(Directions for this task): Print every line of the material below word for word, but leave out the pictures.

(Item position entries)
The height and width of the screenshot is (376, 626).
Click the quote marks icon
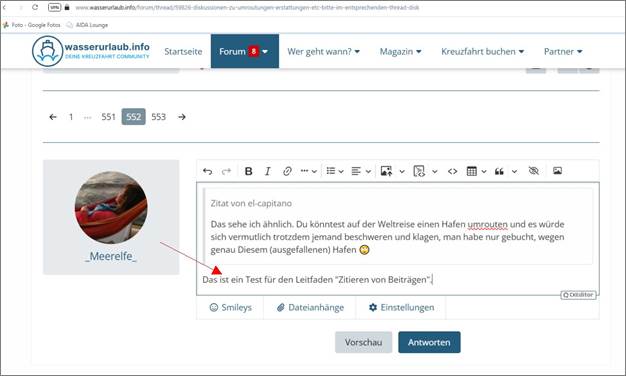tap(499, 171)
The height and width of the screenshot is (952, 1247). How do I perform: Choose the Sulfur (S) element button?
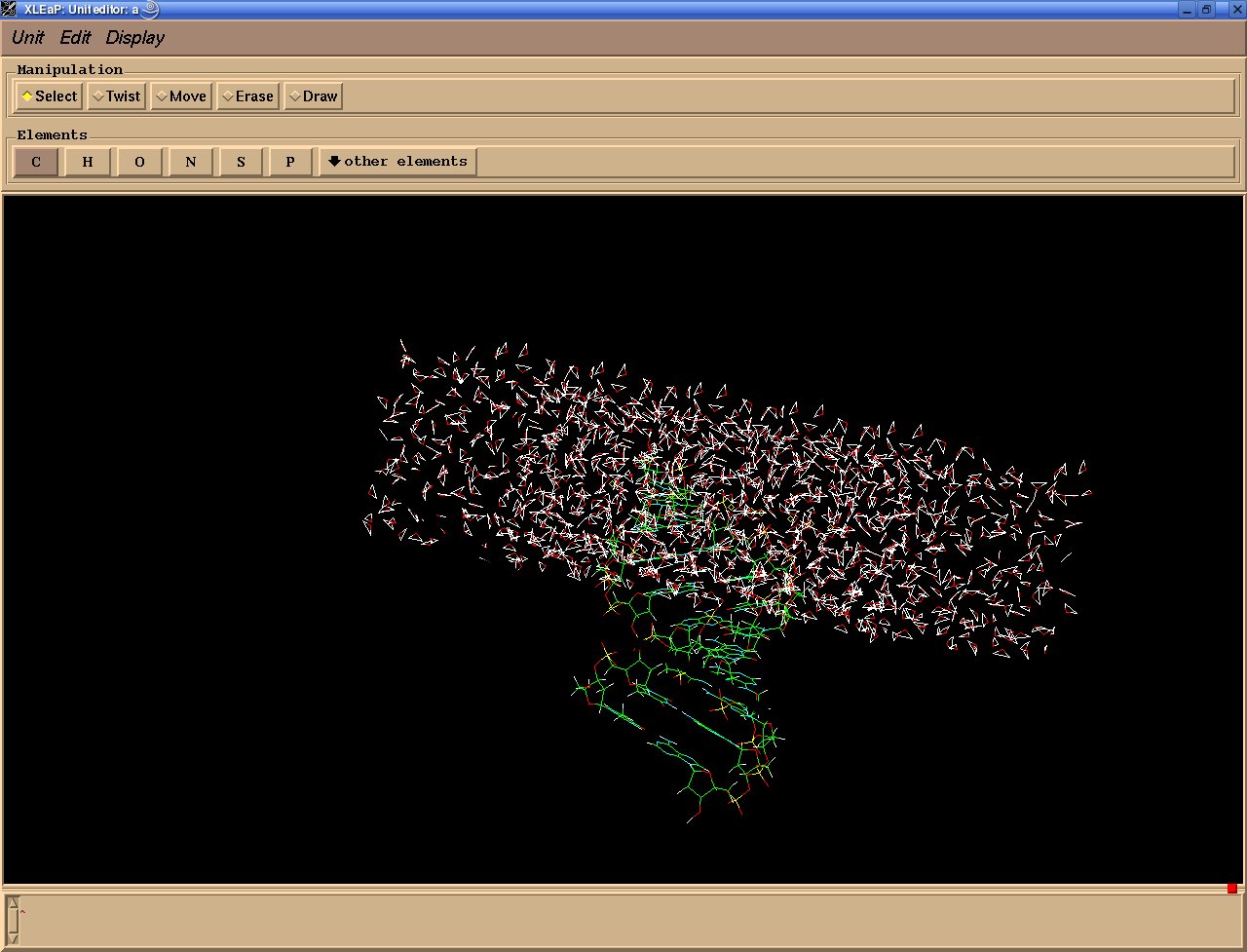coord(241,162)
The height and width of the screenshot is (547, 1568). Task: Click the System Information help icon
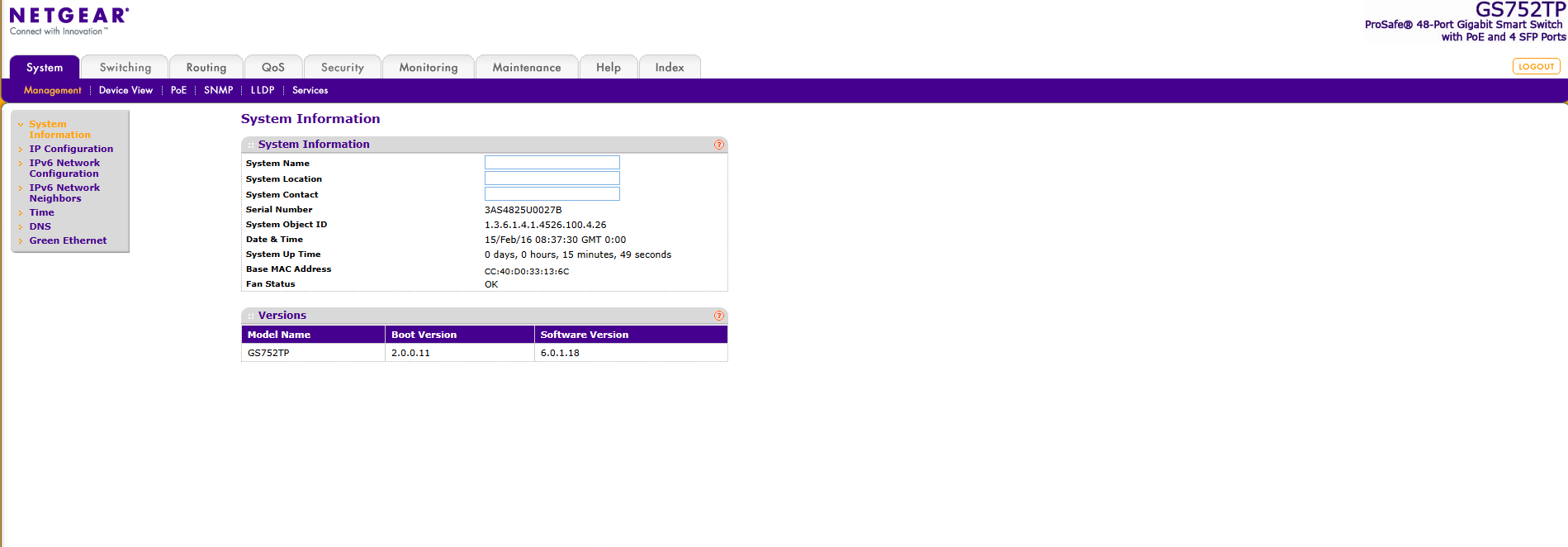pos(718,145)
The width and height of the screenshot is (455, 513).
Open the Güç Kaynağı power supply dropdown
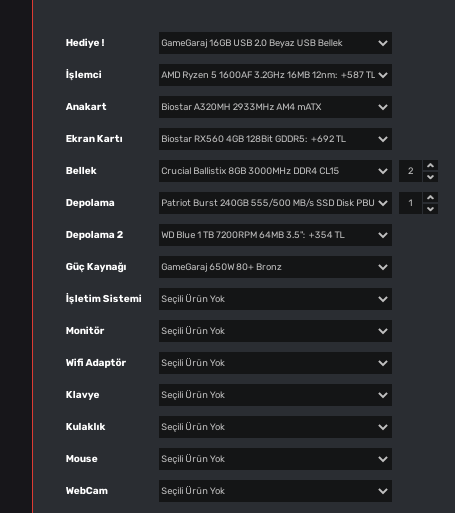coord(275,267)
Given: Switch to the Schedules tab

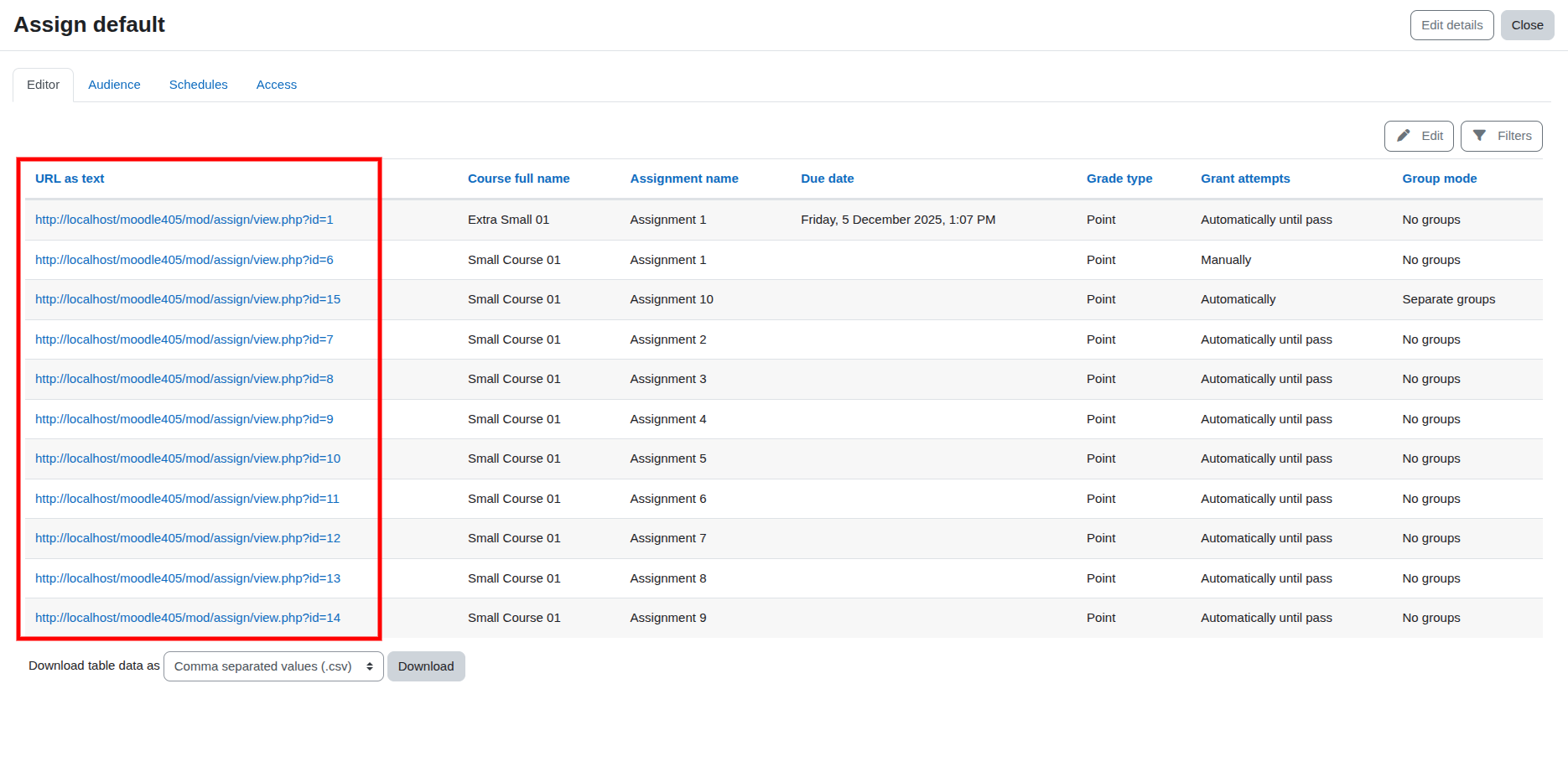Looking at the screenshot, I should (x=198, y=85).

(Output for this exercise):
The height and width of the screenshot is (376, 626).
Click the quote marks icon
tap(499, 171)
The height and width of the screenshot is (952, 1247). How do I perform: Choose the Sulfur (S) element button?
coord(241,162)
The height and width of the screenshot is (547, 1568). Task: Click the System Information help icon
pos(718,145)
The width and height of the screenshot is (455, 513).
Open the Güç Kaynağı power supply dropdown
coord(275,267)
Given: Switch to the Schedules tab

Looking at the screenshot, I should (x=198, y=85).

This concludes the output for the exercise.